La Convention de 1951 relative au statut des réfugiés et son Protocole de 1967 constituent le fondement du régime international des réfugiés, c’est-à-dire les normes juridiques et les institutions compétentes en matière de protection des réfugiés. La majeure partie des nations du monde entier ont signé ou ratifié cette Convention et son Protocole, et pourtant, un grand nombre des pays qui accueillent le plus de réfugiés au monde ne l’ont pas fait : 149 États-membres de l’ONU sont actuellement parties à la Convention, à son Protocole de 1967 ou aux deux, tandis que 44 ne le sont pas.

Ces États non signataires se trouvent principalement au Moyen-Orient et en Asie du Sud et du Sud-Est. Dans la région du Moyen-Orient, seul l’Iran, Israël, l’Égypte et le Yémen sont parties à la Convention, tandis que des États tels que l’Irak, le Liban et la Jordanie, de même que la plupart des États du Golfe n’en sont pas signataires. En Asie du Sud et du Sud-Est, on retrouve l’Inde, le Bangladesh, le Pakistan, le Sri Lanka, la Malaisie et l’Indonésie parmi les grands pays non signataires. Dans les autres régions du monde, les États non signataires incluent l’Érythrée, la Libye, la Mongolie et Cuba. Enfin, l’Ouzbékistan est le seul pays du Commonwealth des États indépendants à ne pas être partie à la convention, tandis que le Guyana est le seul État non signataire d’Amérique du Sud.

Aujourd’hui, les nouvelles adhésions à la Convention se font rares. En effet, au cours des dix premières années de la Convention, 27 États l’ont ratifié ou y ont adhéré ; en revanche, depuis 2006, seuls deux États sont devenus parties à la Convention, à savoir Nauru en 2011 et le Soudan du Sud en 2018. Il existe de nombreuses raisons pour lesquelles les États non parties décident de ne pas adhérer à la Convention et ces États sont considérés depuis longtemps comme des « exceptions » au régime international des réfugiés.[1]

Historiquement, cet « exceptionnalisme » – même si ce concept a été récemment (et à juste titre) remis en question, notamment par Barbour dans ce dossier spécial de RMF – puise notamment ses racines dans le processus de rédaction de la Convention entre 1946 et 1951. Bien que de nombreux États non signataires d’aujourd’hui ne fussent pas encore indépendants à cette époque, certains États tels que le Liban, l’Arabie Saoudite, la Syrie, l’Irak, le Pakistan et l’Inde ont participé à différentes phases de la rédaction. En effet, durant ce processus, de nombreux États du Sud étaient opposés à l’absence proposée d’applicabilité universelle de la Convention et les recherches à ce sujet mettent depuis longtemps en lumière les multiples aspects du processus, reflétés aujourd’hui dans la Convention, qui étaient incapables de représenter la réalité au-delà du contexte européen.

####

CONSIGNE ÉCRITE 1:
Répondez à ces questions d'après l'extrait sur la Convention de 1951 :
(a) Combien d'États membres de l'ONU sont actuellement parties à la Convention, à son Protocole de 1967 ou aux deux ?
(b) Quel est le seul État non signataire d'Amérique du Sud ?
(c) Quels États sont devenus parties à la Convention depuis 2006, et en quelle année pour chacun ?
CONSIGNE ÉCRITE 2: Rédigez la suite de l'extrait sur la Convention de 1951 en reprenant immédiatement après sa dernière phrase.
Les entrées n'interviennent en rien dans ce travail.

ENTRÉES FOURNIES:
####

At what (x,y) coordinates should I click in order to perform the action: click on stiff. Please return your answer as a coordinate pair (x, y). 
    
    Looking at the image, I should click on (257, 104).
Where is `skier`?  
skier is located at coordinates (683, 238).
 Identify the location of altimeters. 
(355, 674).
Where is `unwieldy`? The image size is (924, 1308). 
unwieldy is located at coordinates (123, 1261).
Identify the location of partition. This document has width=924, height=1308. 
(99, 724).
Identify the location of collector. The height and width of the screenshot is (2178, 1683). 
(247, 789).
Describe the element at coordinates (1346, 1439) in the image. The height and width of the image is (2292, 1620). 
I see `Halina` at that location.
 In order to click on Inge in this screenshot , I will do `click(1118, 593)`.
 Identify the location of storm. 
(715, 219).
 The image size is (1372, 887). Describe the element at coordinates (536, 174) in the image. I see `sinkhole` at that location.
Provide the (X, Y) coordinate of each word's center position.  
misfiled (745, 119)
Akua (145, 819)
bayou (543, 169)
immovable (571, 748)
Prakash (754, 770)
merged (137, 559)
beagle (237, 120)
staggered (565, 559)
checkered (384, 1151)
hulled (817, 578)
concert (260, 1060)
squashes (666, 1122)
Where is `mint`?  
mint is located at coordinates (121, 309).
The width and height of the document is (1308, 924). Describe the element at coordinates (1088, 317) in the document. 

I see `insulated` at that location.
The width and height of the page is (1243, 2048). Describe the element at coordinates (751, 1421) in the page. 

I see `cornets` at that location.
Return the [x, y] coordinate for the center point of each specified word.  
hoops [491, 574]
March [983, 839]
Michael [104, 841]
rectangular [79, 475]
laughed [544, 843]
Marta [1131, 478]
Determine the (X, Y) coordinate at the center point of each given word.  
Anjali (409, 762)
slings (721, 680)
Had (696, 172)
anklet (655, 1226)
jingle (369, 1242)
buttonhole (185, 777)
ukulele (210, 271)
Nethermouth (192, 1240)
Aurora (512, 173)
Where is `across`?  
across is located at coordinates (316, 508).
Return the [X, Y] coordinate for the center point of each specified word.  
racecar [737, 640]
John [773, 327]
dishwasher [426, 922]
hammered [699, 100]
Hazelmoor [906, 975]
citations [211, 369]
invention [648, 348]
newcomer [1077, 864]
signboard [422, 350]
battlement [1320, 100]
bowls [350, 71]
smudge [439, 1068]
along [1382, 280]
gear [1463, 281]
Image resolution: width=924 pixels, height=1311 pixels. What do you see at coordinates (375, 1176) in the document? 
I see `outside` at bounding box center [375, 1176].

####

RÉPONSE 1:
(a) 149 États membres de l'ONU.
(b) Le Guyana.
(c) Nauru en 2011 et le Soudan du Sud en 2018.

RÉPONSE 2:
Le projet de recherche BEYOND (« Protection without Ratification? International Refugee Law beyond States Parties to the 1951 Refugee Convention » / La protection sans la ratification ? Le droit international des réfugiés au-delà des États parties à la Convention de 1951 relative aux réfugiés)[2] vise à réétudier l’impact du droit international des réfugiés en analysant les diverses manières par lesquelles les États non signataires se rapprochent du régime international des réfugiés. En examinant de plus près ces interactions, nous pourrions en fait découvrir qu’un grand nombre d’États non signataires se rapprochent sous de nombreux aspects du régime international des réfugiés et que la Convention joue un rôle important dans certains de ces États.

En guise d’introduction à ce dossier thématique, le présent article décrit dans un premier temps comment le HCR fonctionne dans les États non signataires et comment les normes du droit international des réfugiés sont diffusées dans ces États, puis, dans un deuxième temps, comment les États non signataires participent au développement du droit international des réfugiés en étant à la fois présents et actifs dans le domaine de la protection des réfugiés à l’échelle internationale.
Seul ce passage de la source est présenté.